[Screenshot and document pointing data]

^^^^

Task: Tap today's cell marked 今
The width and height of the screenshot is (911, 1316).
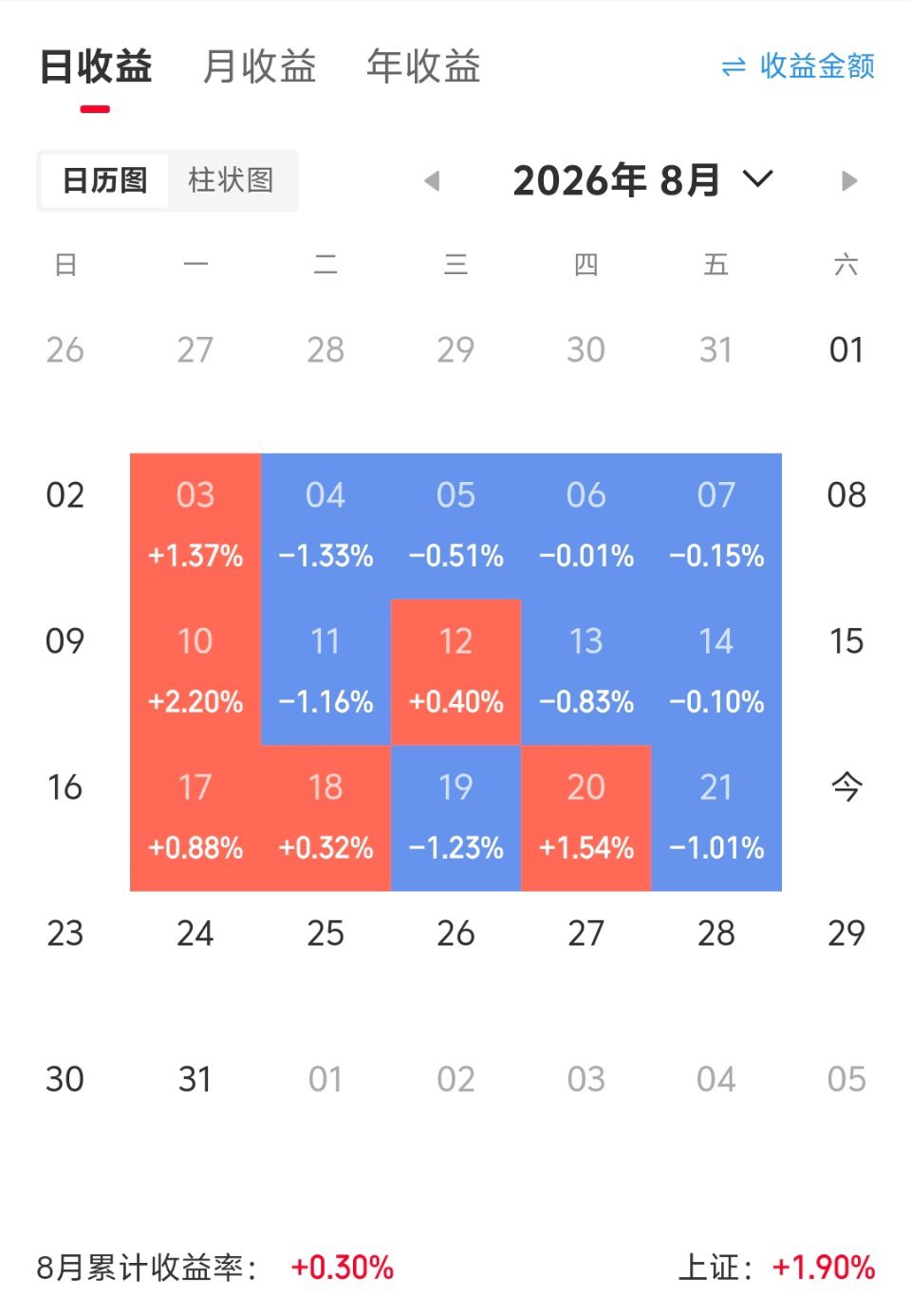Action: point(846,787)
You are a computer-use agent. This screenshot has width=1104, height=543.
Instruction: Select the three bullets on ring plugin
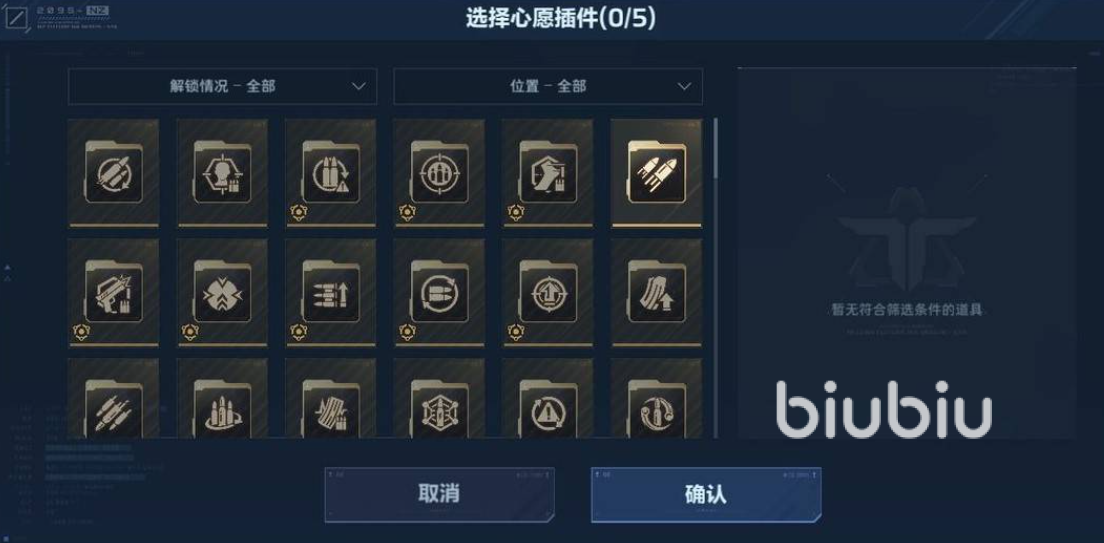point(222,399)
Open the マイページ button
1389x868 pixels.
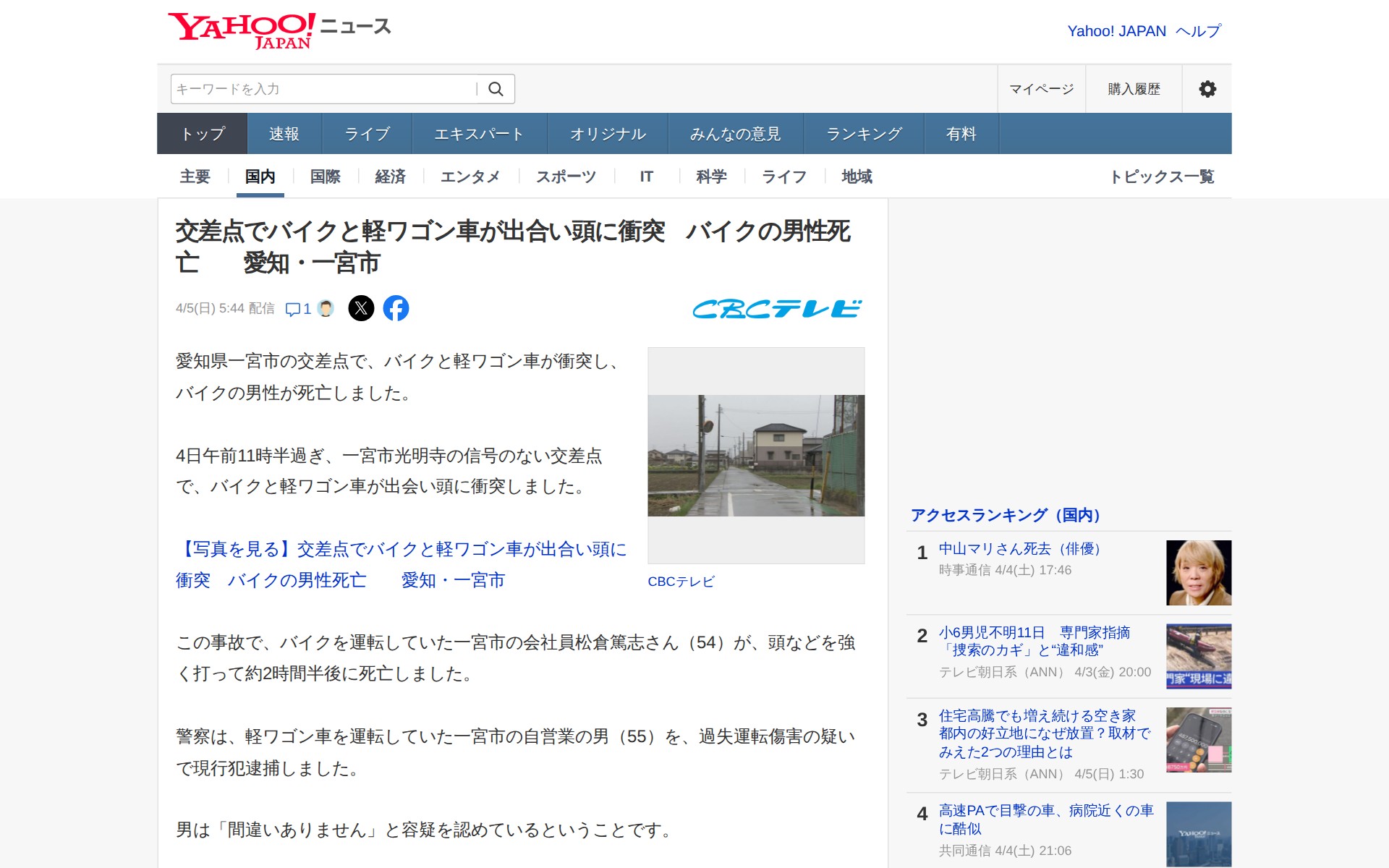(1041, 89)
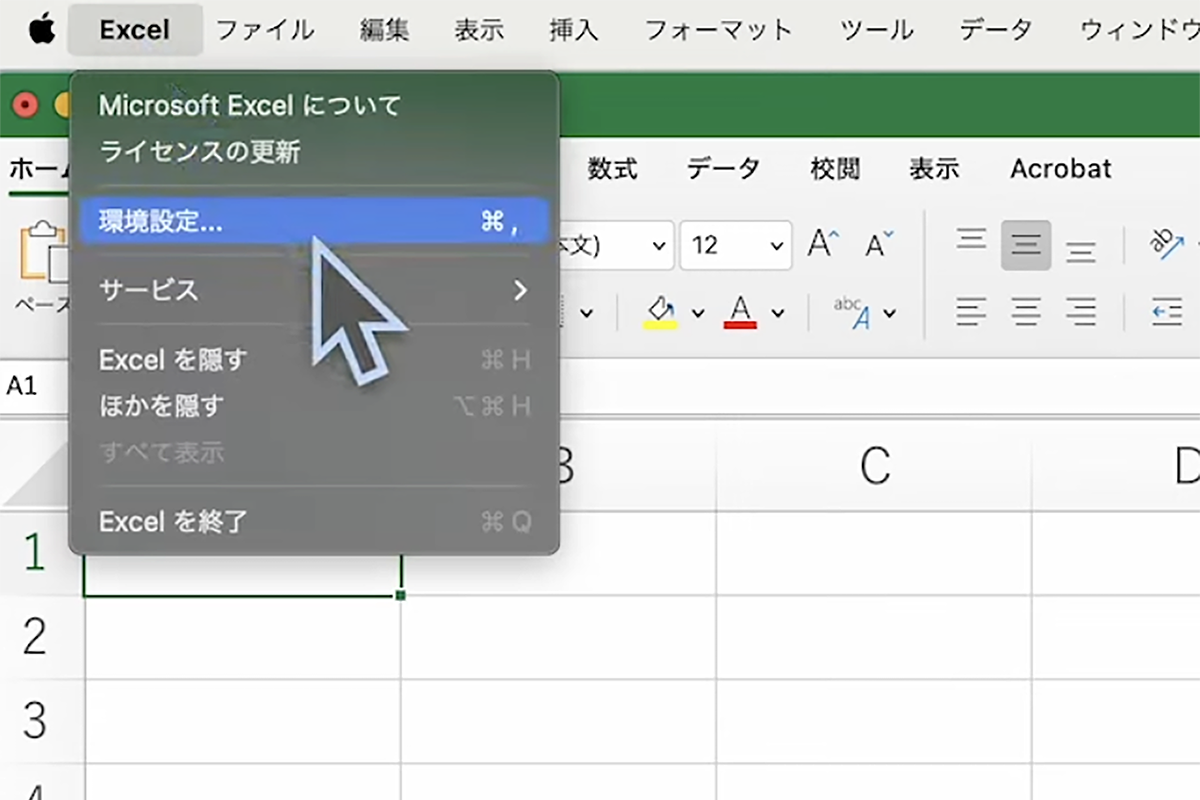Click the increase font size icon
Viewport: 1200px width, 800px height.
coord(824,245)
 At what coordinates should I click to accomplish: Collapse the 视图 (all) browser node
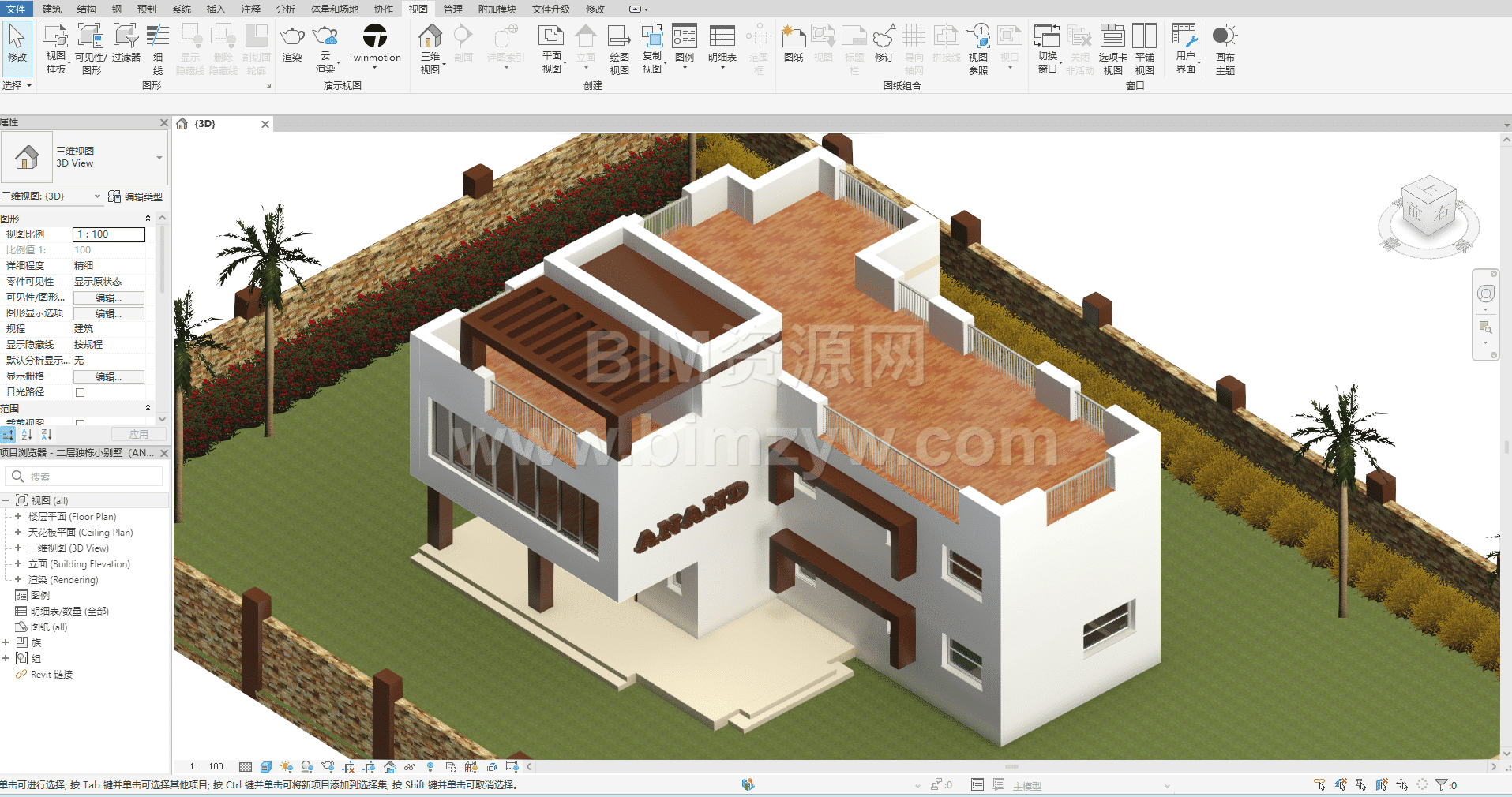[x=6, y=501]
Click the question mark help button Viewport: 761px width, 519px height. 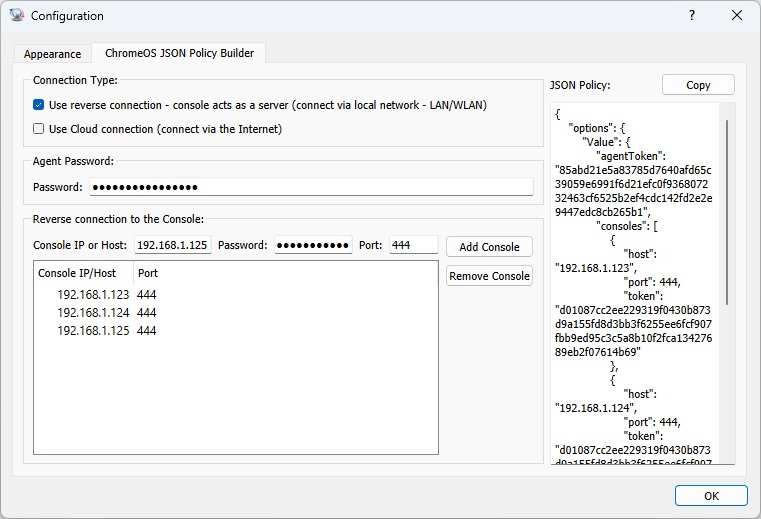pyautogui.click(x=692, y=16)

^^^^

Prompt:
Write out the material verbatim from its first line through the line containing "coord(824,245)", including both of those lines. Omit the pictures from your output.

Answer to this task:
Task: Tap today's cell marked 今
The width and height of the screenshot is (911, 1316).
Action: point(846,787)
You are a computer-use agent. This screenshot has width=1104, height=543.
Instruction: Select the three bullets on ring plugin
point(222,399)
Open the マイページ button
1389x868 pixels.
(1041, 89)
Click the increase font size icon
Viewport: 1200px width, 800px height.
coord(824,245)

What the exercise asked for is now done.